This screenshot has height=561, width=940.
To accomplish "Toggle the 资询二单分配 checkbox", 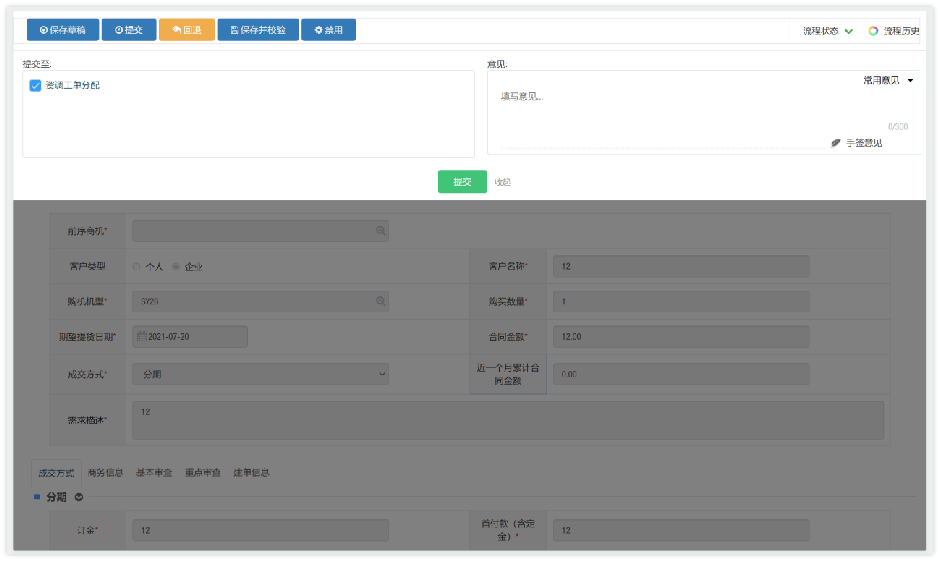I will (35, 86).

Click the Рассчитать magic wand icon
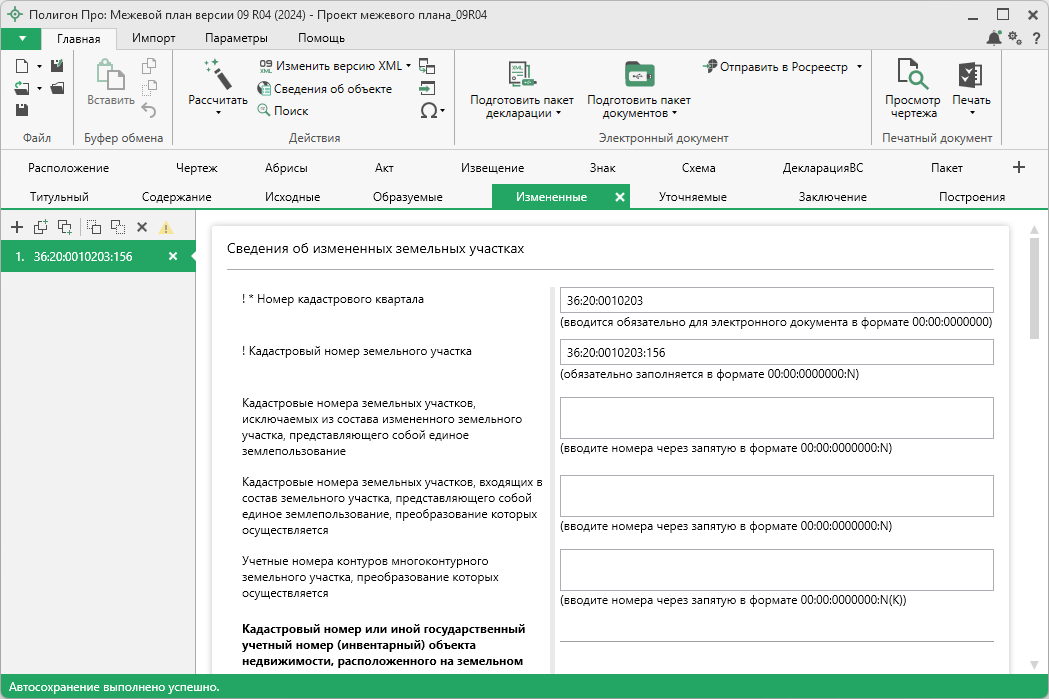pos(217,75)
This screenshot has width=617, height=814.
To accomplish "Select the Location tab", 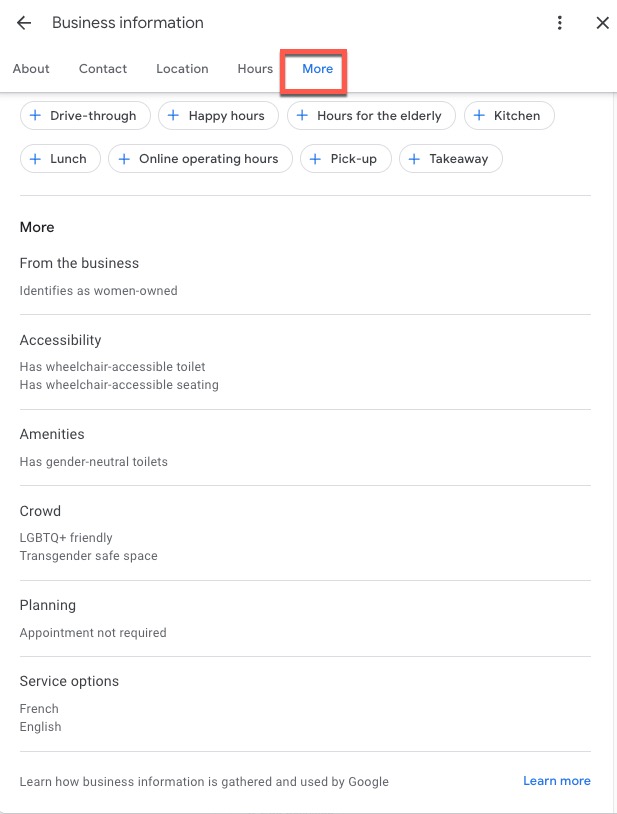I will click(x=181, y=68).
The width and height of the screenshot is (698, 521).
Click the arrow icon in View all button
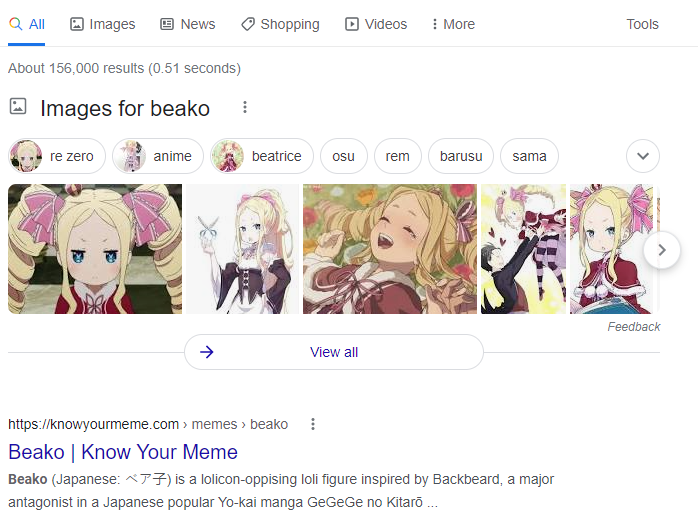tap(207, 352)
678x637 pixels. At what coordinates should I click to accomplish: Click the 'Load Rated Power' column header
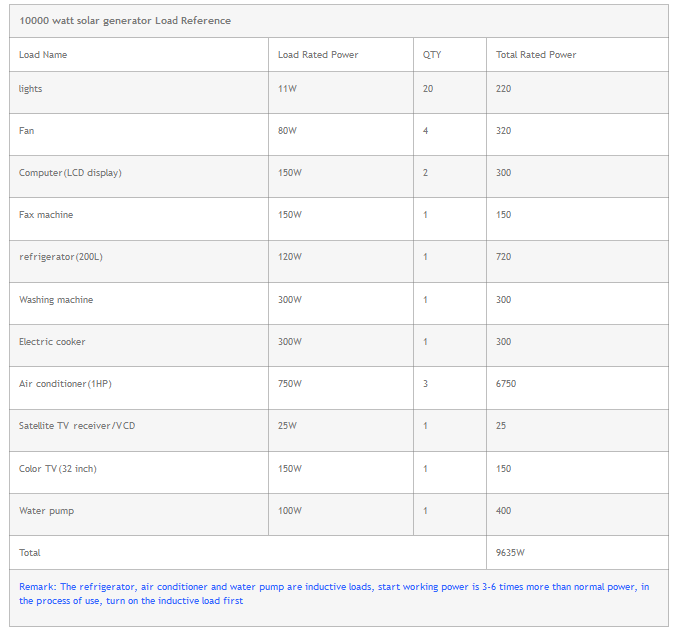point(317,55)
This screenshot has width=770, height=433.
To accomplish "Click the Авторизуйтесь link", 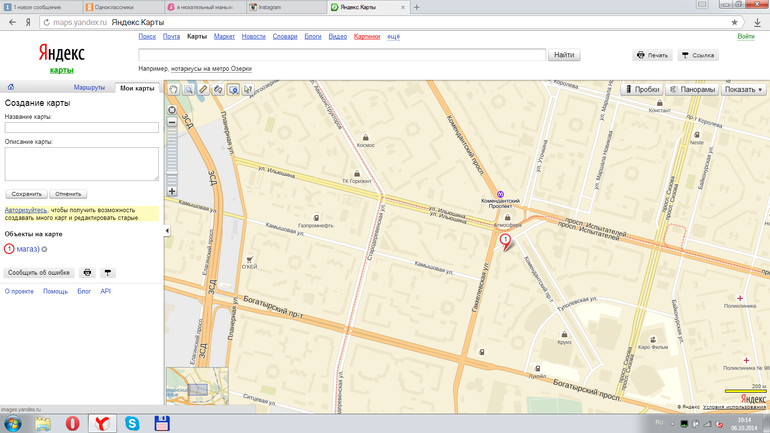I will tap(26, 210).
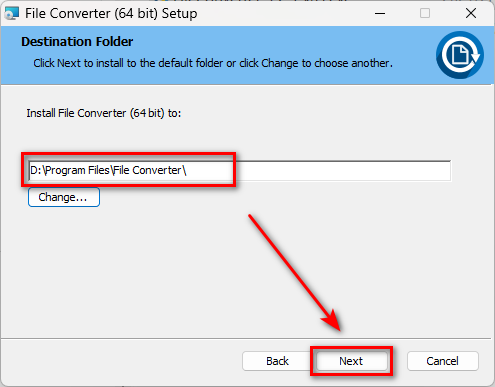The image size is (495, 387).
Task: Proceed by clicking the Next button
Action: (x=352, y=361)
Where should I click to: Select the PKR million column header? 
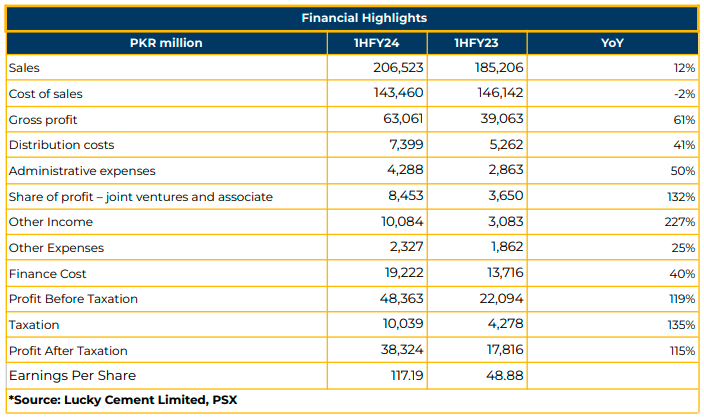[167, 43]
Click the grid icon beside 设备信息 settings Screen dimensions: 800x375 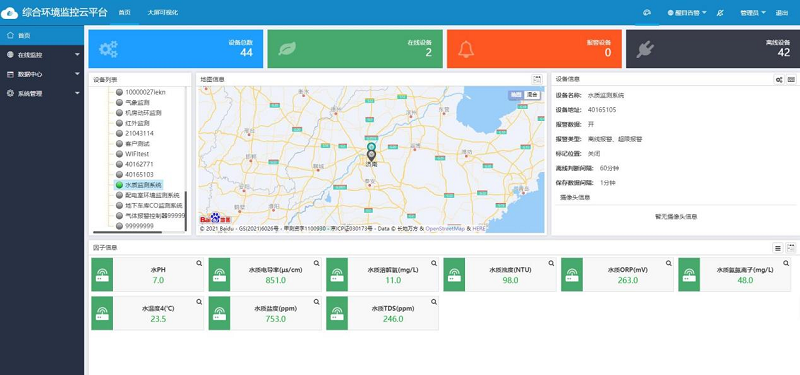(791, 79)
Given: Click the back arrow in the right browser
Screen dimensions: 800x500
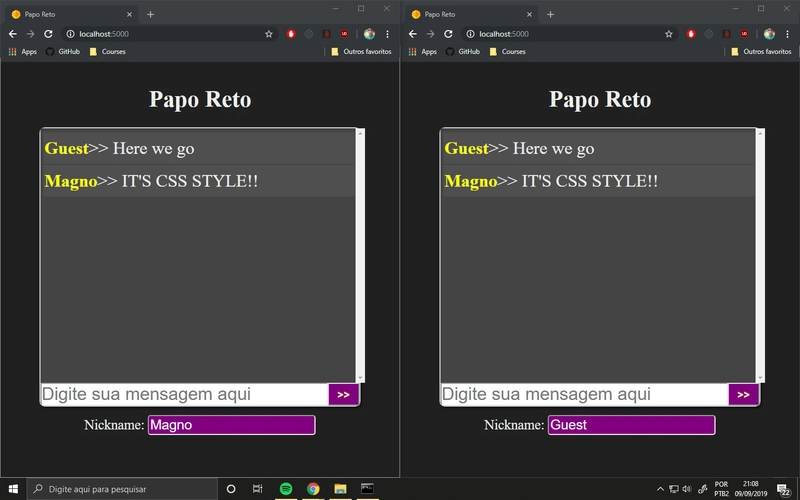Looking at the screenshot, I should click(x=412, y=34).
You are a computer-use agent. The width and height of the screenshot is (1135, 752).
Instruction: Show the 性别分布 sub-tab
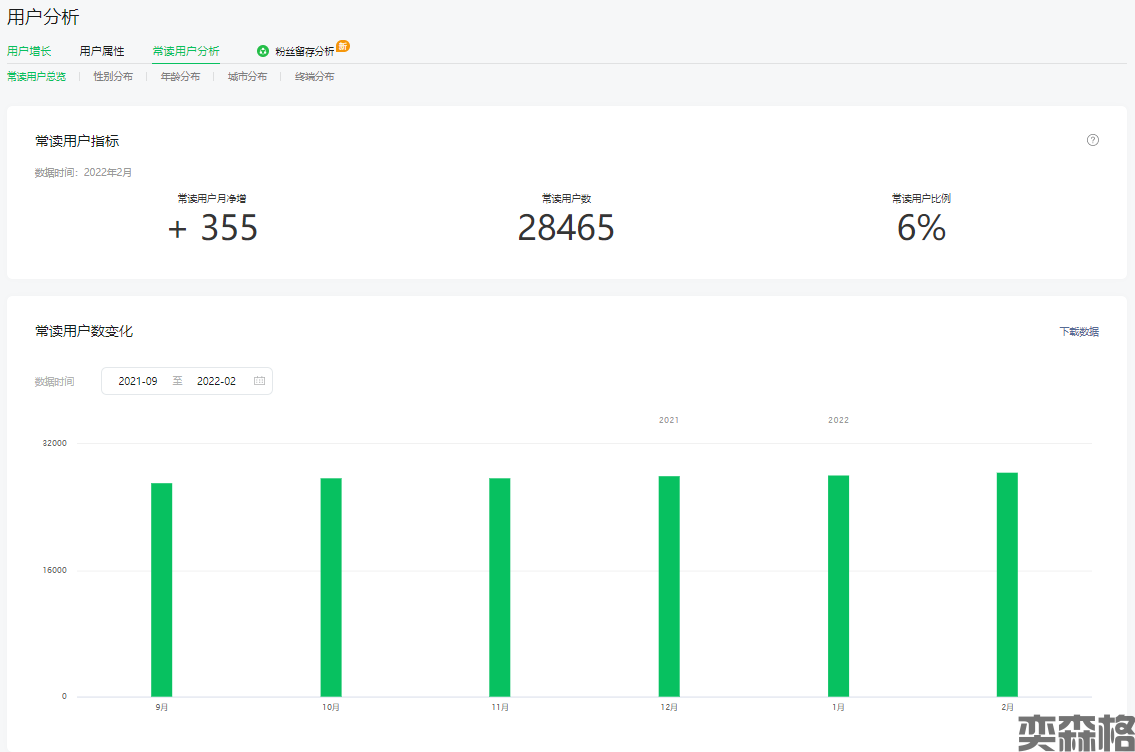[113, 77]
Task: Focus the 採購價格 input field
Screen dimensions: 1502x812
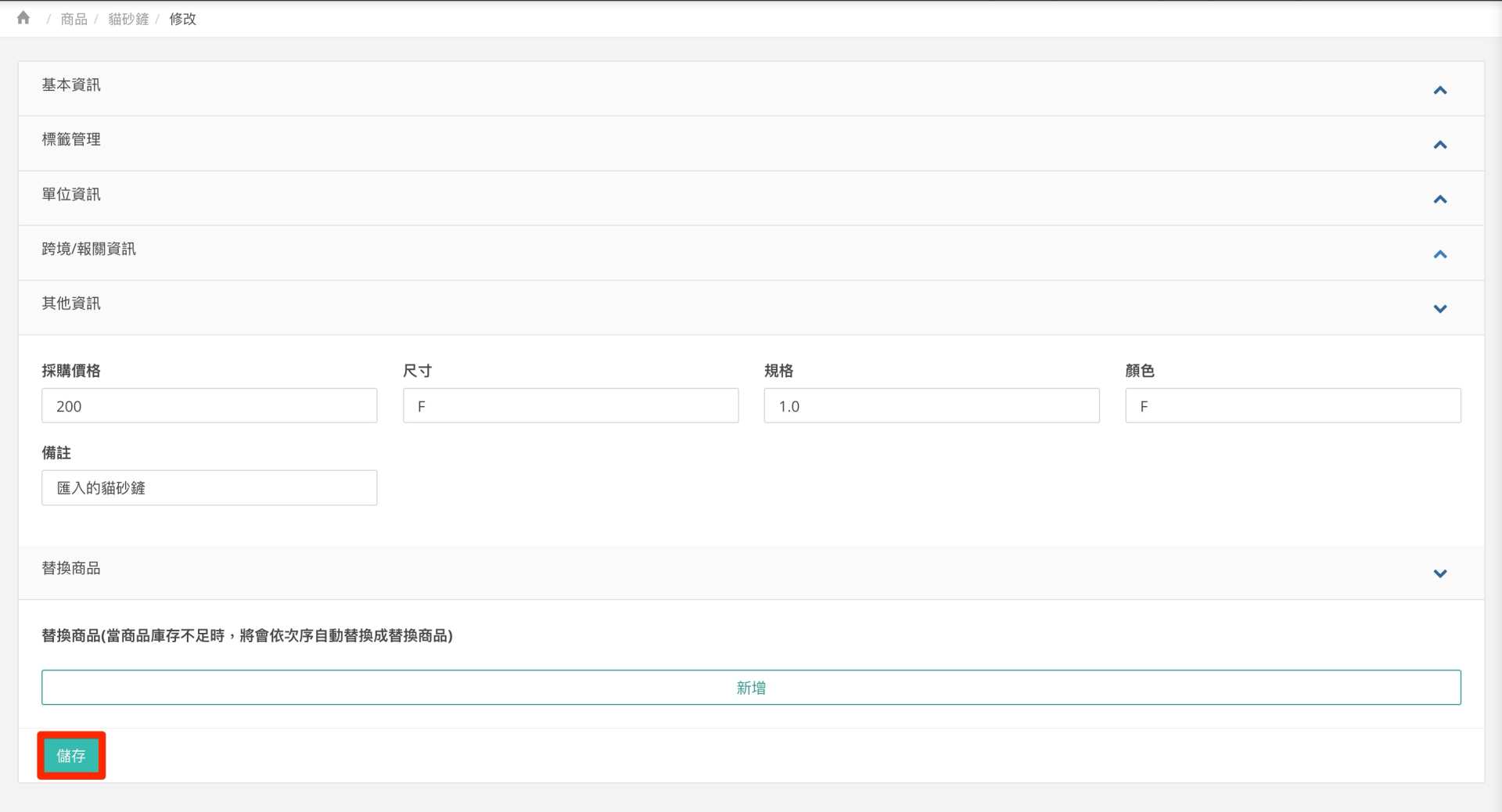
*-*-*
Find each line in the entries above that contains the word "This", and copy those lines.

This screenshot has height=561, width=940.
This screenshot has width=617, height=814.
This screenshot has width=770, height=433.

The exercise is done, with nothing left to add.